Some organizations had names that piqued my curiosity virtually without trying. The California Reptile Company was one of these, as was the Hypnotism Training Institute.  Other names had to shout a bit more for attention, but still succeeded in getting it—viz. the Drinkers Hall of Fame.

Certain names achieve appropriateness in apparently accidental or serendipitous ways. Steadfast Tire may not be glamorous, but it sure sounds like the sort of thing I’d want under my family car on wet pavement.  And whether or not they’d consent to take deposits from outsiders, First Presbyterian Bank certainly has a reassuring ring of probity.

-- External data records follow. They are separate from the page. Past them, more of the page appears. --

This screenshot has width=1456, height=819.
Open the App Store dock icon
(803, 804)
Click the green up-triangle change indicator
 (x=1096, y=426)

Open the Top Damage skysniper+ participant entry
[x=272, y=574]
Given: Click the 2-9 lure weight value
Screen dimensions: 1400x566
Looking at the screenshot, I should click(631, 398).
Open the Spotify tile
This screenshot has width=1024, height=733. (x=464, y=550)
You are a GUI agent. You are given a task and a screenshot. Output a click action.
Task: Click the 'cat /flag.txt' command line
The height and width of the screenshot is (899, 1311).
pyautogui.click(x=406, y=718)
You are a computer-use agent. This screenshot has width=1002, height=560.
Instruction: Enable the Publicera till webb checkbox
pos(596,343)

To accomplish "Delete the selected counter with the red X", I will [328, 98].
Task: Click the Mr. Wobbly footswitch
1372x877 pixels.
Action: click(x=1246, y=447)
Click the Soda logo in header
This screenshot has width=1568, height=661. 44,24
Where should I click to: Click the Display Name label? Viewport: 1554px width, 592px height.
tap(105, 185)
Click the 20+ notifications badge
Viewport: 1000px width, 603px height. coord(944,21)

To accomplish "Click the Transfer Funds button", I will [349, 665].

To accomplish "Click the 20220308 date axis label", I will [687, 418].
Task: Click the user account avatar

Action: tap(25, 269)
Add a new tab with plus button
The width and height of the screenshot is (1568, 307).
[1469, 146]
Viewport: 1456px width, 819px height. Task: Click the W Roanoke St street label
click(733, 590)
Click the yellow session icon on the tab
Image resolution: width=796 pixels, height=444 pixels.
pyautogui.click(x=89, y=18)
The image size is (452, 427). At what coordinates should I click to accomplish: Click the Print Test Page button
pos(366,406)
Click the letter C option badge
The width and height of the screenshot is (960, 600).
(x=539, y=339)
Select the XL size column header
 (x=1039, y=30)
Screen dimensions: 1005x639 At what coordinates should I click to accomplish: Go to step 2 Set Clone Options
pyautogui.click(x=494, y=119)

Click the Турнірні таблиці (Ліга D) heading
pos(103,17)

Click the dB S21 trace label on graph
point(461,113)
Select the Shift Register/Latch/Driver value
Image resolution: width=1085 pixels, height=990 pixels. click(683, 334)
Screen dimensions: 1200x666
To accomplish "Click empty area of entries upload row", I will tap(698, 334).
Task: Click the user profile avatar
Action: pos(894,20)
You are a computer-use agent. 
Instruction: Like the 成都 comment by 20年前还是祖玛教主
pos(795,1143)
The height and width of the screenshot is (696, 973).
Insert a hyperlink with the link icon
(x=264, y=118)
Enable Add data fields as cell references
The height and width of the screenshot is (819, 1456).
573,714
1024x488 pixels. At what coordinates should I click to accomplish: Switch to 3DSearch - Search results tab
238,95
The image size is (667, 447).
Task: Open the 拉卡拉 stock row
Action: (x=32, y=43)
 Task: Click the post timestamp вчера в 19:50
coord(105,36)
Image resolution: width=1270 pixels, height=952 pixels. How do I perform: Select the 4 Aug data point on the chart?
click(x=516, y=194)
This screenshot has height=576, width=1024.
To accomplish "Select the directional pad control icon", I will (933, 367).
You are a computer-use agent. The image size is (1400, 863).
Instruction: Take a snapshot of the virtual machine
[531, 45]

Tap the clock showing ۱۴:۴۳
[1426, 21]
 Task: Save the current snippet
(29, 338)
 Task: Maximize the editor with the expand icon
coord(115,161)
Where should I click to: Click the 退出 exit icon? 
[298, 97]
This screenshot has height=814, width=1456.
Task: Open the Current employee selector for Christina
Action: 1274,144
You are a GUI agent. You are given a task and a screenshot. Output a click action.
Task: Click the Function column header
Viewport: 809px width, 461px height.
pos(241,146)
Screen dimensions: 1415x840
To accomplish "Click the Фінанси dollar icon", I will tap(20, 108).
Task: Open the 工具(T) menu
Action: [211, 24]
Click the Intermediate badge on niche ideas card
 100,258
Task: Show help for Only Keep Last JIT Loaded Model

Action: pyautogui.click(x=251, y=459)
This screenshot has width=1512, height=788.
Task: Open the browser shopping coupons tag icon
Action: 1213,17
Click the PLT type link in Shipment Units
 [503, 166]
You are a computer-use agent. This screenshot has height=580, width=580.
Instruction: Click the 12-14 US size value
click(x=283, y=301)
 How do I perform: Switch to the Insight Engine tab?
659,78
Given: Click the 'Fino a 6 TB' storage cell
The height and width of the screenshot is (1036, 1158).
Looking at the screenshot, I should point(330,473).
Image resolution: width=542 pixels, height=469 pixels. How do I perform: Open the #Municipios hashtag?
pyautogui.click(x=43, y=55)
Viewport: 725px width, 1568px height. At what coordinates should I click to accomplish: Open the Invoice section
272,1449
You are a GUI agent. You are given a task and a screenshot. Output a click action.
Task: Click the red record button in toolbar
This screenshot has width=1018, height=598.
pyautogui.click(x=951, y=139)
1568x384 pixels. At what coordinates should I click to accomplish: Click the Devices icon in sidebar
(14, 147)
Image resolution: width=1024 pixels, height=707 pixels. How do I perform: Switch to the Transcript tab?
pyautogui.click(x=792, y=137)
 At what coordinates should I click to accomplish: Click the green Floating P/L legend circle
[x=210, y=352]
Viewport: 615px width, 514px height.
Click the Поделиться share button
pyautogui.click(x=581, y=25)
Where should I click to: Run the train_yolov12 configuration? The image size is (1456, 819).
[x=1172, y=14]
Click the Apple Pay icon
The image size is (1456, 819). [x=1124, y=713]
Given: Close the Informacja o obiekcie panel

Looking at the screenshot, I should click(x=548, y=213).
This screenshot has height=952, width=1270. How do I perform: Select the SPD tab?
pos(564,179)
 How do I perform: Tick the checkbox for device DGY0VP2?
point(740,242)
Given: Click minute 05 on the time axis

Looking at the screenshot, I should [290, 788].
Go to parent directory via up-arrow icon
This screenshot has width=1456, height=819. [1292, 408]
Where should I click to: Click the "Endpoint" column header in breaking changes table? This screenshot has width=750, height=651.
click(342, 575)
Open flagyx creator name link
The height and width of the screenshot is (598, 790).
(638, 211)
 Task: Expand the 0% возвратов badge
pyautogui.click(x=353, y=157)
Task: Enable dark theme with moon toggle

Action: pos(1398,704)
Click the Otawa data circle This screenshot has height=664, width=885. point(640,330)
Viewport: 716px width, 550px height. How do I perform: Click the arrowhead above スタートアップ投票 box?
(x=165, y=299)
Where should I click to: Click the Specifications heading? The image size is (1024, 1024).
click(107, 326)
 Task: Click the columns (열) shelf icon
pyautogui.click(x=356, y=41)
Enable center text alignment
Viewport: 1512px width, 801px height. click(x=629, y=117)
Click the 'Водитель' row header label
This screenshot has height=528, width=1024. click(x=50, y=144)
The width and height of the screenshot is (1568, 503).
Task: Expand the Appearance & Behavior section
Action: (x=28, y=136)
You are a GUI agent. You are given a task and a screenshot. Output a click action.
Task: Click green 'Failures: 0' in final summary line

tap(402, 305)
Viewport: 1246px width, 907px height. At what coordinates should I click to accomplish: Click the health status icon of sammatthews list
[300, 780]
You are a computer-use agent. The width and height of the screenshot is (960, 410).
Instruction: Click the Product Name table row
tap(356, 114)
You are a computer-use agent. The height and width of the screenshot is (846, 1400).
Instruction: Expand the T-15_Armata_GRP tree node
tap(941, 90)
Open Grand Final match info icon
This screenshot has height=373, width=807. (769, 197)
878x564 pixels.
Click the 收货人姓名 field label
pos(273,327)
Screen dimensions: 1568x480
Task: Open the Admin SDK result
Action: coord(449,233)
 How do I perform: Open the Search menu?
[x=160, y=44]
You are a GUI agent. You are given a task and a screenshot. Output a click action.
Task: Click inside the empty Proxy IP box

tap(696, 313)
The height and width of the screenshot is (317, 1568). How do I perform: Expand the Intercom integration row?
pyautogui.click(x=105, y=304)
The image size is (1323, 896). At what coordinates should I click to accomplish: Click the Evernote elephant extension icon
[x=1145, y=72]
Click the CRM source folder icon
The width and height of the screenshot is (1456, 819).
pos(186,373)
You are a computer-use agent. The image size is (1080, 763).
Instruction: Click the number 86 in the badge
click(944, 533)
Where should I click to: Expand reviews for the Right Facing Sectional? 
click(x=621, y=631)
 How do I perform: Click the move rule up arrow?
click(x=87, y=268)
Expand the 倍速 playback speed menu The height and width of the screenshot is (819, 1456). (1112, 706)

Of course, it’s in the nature of the serendipitous to also sometimes work in less desirable directions.  Take Sonnet Tool & Supply.  Of the mechanics I’ve met, I can’t picture many who would rush out to buy a wrench named after this form of poetry.  As for the Bear Tanning Salon, am I the only one who has trouble envisioning much of a market among bears for indoor suntanning facilities?

One name that may just need to be savored for a moment from a Zen perspective is Reliable Decorating and Parade.

For that matter, what is anybody to make of the Yun-Katz Tortilla Factory?  At best, a case of severe ethnic identity crisis?